Trabajadores opuestos a la concesión de los muelles actuales afirman que los empresarios van tras los muelles actuales, que lo de la TMC es solo un gancho para esta concesión y ustedes tratarán de amarrar ambas con un solo oferente…

—Eso es absolutamente falso. Tanto es así que más bien no hemos aprobado el cartel de licitación de las instalaciones actuales hasta no verificar que recibamos ofertas de la TCM y con eso el argumento se viene abajo. No es cierto que lo de la TCM lo estemos utilizando como un escudo para sacar la concesión de los muelles actuales.

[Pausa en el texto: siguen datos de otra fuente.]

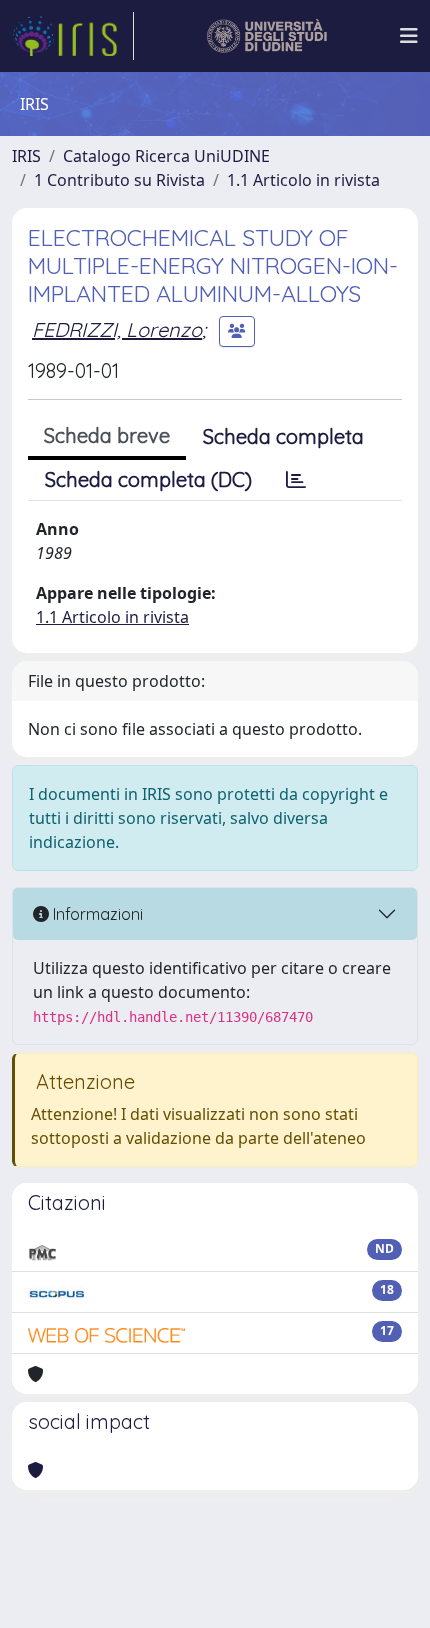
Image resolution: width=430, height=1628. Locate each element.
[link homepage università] (267, 36)
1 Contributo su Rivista (119, 180)
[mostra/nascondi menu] (409, 36)
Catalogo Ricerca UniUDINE (166, 156)
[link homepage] (73, 36)
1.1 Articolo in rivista (303, 180)
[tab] (296, 480)
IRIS (26, 156)
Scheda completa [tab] (283, 436)
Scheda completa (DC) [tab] (148, 479)
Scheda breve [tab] (107, 435)
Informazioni (96, 914)
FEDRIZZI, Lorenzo (117, 329)
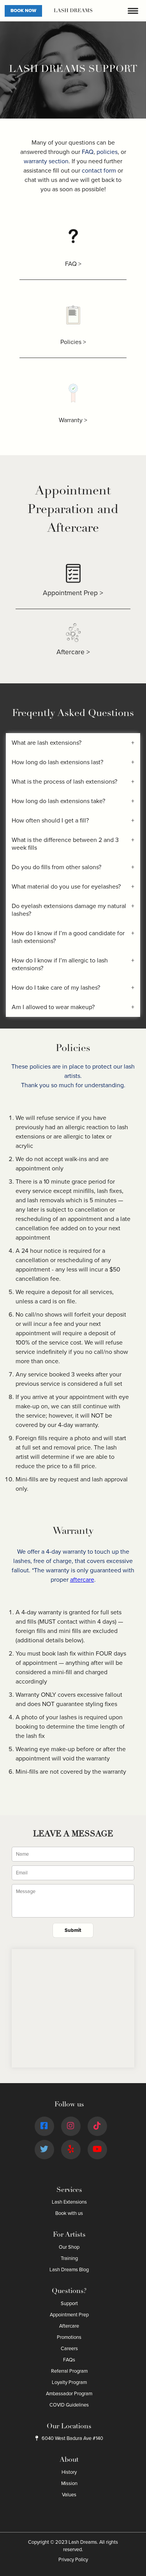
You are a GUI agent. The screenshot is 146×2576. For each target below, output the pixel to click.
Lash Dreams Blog (69, 2270)
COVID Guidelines (69, 2405)
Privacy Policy (73, 2560)
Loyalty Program (69, 2382)
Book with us (69, 2213)
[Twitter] (44, 2149)
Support (69, 2303)
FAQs (69, 2360)
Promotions (69, 2337)
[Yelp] (71, 2149)
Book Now (23, 11)
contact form (99, 171)
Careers (69, 2348)
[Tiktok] (96, 2126)
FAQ (87, 152)
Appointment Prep (69, 2315)
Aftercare (69, 2326)
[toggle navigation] (133, 10)
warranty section (46, 161)
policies (107, 152)
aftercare (82, 1580)
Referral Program (69, 2371)
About (69, 2460)
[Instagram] (70, 2126)
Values (69, 2495)
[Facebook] (43, 2126)
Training (69, 2258)
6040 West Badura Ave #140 (72, 2438)
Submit (73, 1930)
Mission (69, 2483)
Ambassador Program (69, 2394)
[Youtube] (97, 2149)
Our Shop (69, 2247)
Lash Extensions (69, 2202)
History (69, 2472)
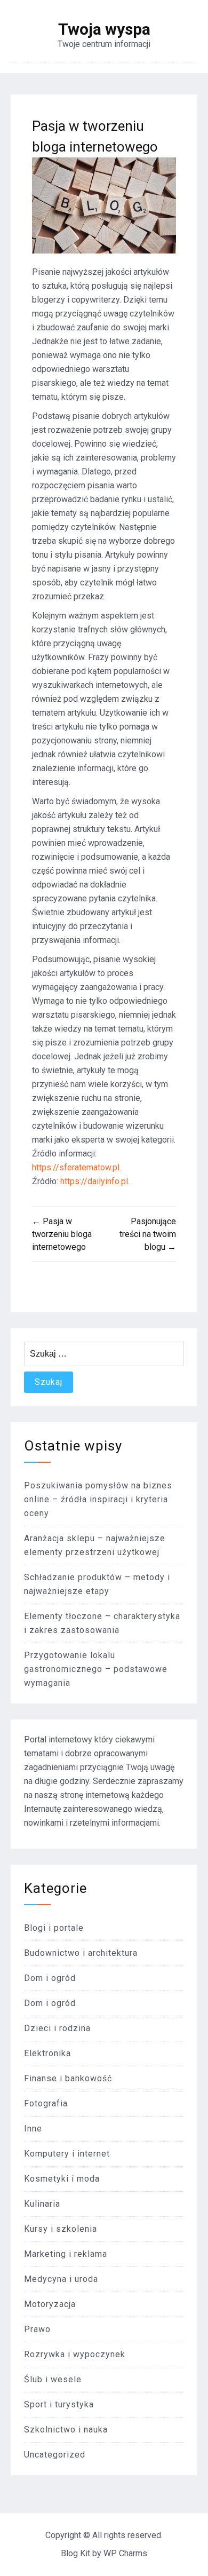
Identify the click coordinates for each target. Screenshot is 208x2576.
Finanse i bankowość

Usted se va a dar cuenta que en menos de 15 días, después de recibir ofertas para la TCM, estará presentándose el cartel de las instalaciones actuales.

¿Cómo se va a tramitar la oferta para la TCM?

La idea es conformar una comisión evaluadora por parte de funcionarios de JAPDEVA, el CNC (Concejo Nacional de Concesiones) y el MOPT (Ministerio de Obras Públicas y Transportes), para que ojalá a partir del día siguiente empiece a estudiar. Hay un plazo de 45 días hábiles para adjudicar como máximo.

¿Y no se hace todo esto en medio de una inseguridad jurídica por las impugnaciones planteadas por la antigua dirigencia sindical y que los tribunales no han resuelto?

—En esto el mensaje de la administración es claro. Nosotros tenemos un interlocutor. Sé que existe un conflicto entre trabajadores -desde el punto de vista de patrono así lo vemos- aparentemente, entre una junta directiva antigua y una junta directiva nueva. Nosotros recibimos una certificación del Ministerio de Trabajo, que es el órgano registral de Costa Rica, y que nos indica que el señor Douglas Brenes es el representante legal de los trabajadores, y para efectos jurídicos nuestros es el  interlocutor de JAPDEVA por parte de los trabajadores.
Esa personería jurídica está vigente, sobre ella no pesa ninguna medida cautelar de suspensión (…) el tema es que ninguna autoridad judicial, llámese Sala Constitucional, llámese Tribunal Contencioso Administrativo, nos ha notificado absolutamente nada que nos impida continuar con los procesos en que estamos.